Untuk menyelesaikan hal tersebut tentunya tidak ada satu kebijakan yang dapat menghasilkan ketahanan pangan begitu saja. Dibutuhkan serangkaian kebijakan dari beberapa sektor, seperti pertanian, perdagangan, perindustrian, politik dan sosial untuk mencapainya. Ketahanan pangan hanya bisa dicapai melalui kerja sama menuju satu visi yang selaras.

Sayangnya, kebijakan pemerintah justru paradoks. Negeri subur ternyata tidak selamanya makmur. Kebijakan pertanian dan perdagangan yang amburadul terbukti telah membuat Indonesia sebagai negara agraris ini terus menerus dihantui krisis mahalnya harga pangan.

Sangat miris, Indonesia yang dikenal sebagai negara agraris dengan luasan lahan yang lebih luas daripada Thailand maupun Vietnam untuk memenuhi kebutuhan pangannya, malah masih harus mengimpor ke negara yang justru luas lahannya lebih sempit daripada Indonesia.
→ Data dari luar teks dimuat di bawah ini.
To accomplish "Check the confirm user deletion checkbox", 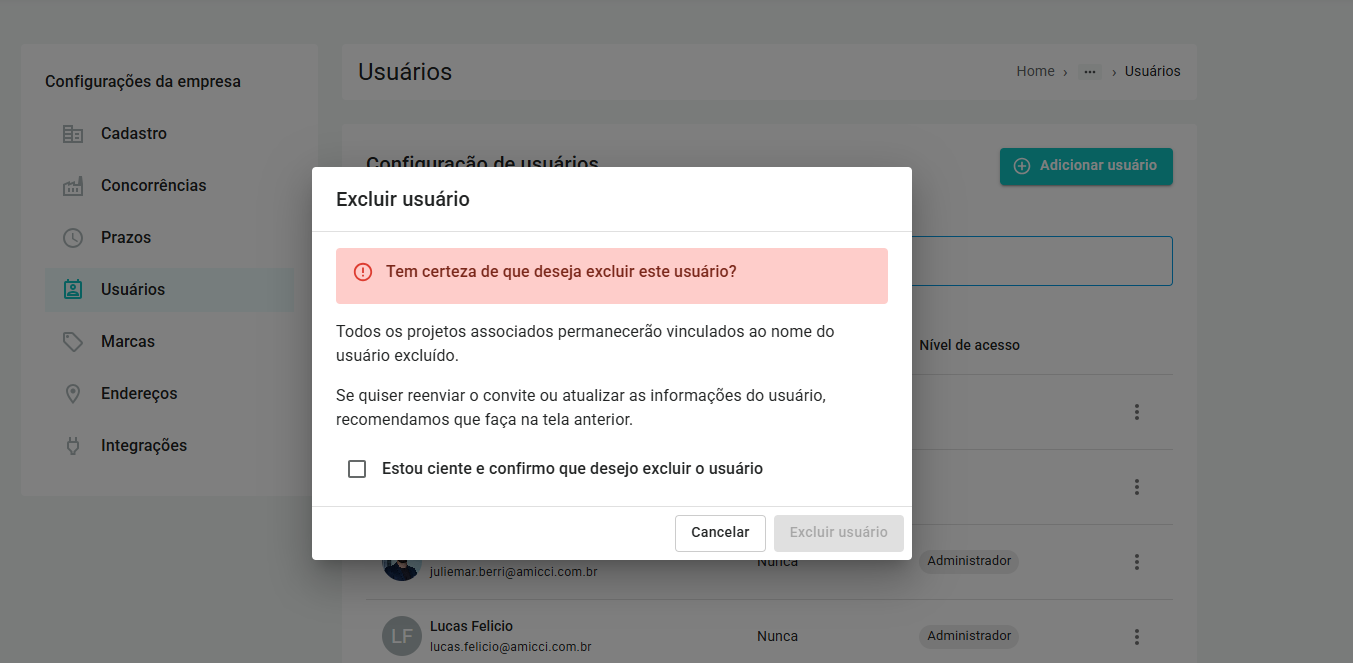I will (357, 469).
Kebijakan aneh ini tiba-tiba dilakukan, padahal menteri pertanian mengungkapkan produksi dari sisi hulu  menyatakan surplus. Demikian juga stok beras yang yang ada di gudang Bulog juga masih melimpah.

Terlebih lagi rencana impor 1 juta ton beras jelang panen raya. Impor beras pada saat-saat tersebut menjadikan harga padi sangat murah, sehingga petani mengalami kerugian. Kondisi ini sangat ironis, di saat jutaan rakyat kelaparan, ternyata di gudang bulog ada ratusan ribu ton beras hasil impor rusak. Bahkan bisa jadi sebagian sudah membusuk karena beras itu hasil impor tahun lalu. Ini menunjukkan kejahatan rezim yang mengizinkan impor beras. Pemerintah berdalih bahwa kebijakan tersebut diambil untuk memenuhi cadangan guna mengintervensi harga yang naik.
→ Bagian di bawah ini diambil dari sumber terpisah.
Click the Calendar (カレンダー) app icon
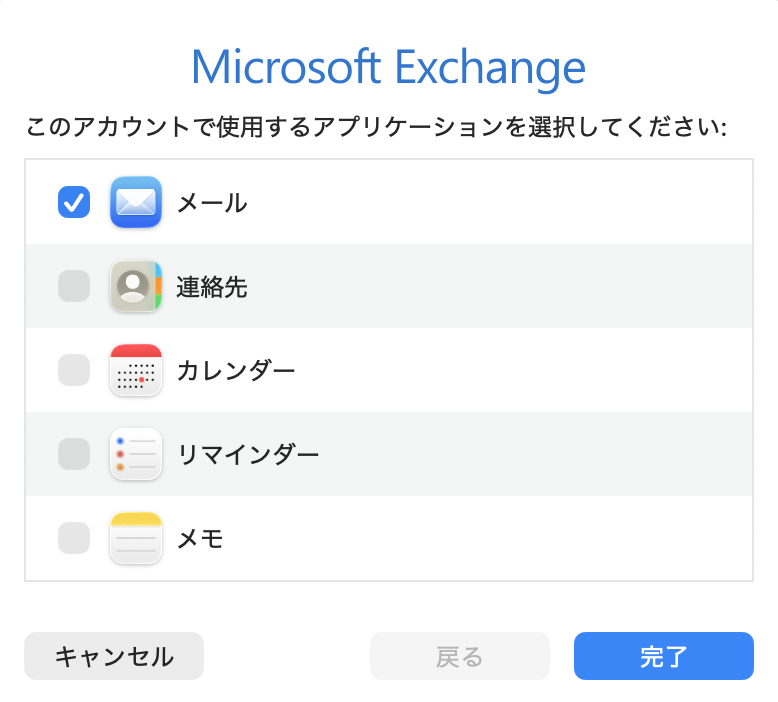778x702 pixels. (x=135, y=370)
Masalahnya, kebijakan impor di tengah panen raya, selain tidak berpihak kepada rakyat juga akan membuat negara ini kehilangan kedaulatan pangan karena tergantung kepada impor. Kebiasaan impor ini diduga kuat karena adanya mafia rente yang mencari keuntungan dari impor beras tersebut.

Hal ini bukti kerusakan sistem kapitalis dan kejahatan rezim. Kerusakan paradigma ekonomi kapitalis disebabkan karena d sistem ekonomi ini meyakini bahwa satu-satunya problem ekonomi adalah kelangkaan (scarcity) sehingga solusi yang diambil yaitu menambah persediaan barang tanpa memperhatikan distribusi ditambah adanya permainan jahat para oligarki.

Oleh sebab itulah, diperlukan sistem untuk menggantikan sistem ekonomi kapitalis yang menjadi penyebab masalah ketahanan pangan yang tak kunjung selesai. Sistem itu adalah Sistem Islam. Sistem yang sempurna yang akan mewujudkan kedaulatan dan ketahanan pangan. Setidaknya ada dua kebijakan dalam sistem Islam untuk memenuhi kebutuhan pangan.

Pertama, kebijakan yang dapat memperkuat kedaulatan pangan, yaitu intensifikasi dengan mempermudah petani dalam hal produksi. Subsidi bukanlah beban, melainkan satu cara untuk meningkatkan produktivitas yang akan menjaga ketersediaan. Begitu pun ekstensifikasi, pemerintah akan hadir untuk rakyat, bukan untuk korporasi. Pemerintah akan menjaga agar alih fungsi lahan benar-benar dilakukan untuk kepentingan seluruh rakyat.

Kedua, harga bukan satu-satunya hal dalam pendistribusian harta. Negara akan bertanggung jawab terhadap pemenuhan seluruh kebutuhan rakyat, termasuk pangan. Contohnya, negara menjamin kepemilikan lahan pertanian yang diperoleh dengan jalan menghidupkan tanah mati dan pemagaran apabila para petani tidak menggarapnya secara langsung. Kebijakan yang demikian ini bisa terwujud jika negara memiliki peran sentral dalam memenuhi kebutuhan hidup masyarakat.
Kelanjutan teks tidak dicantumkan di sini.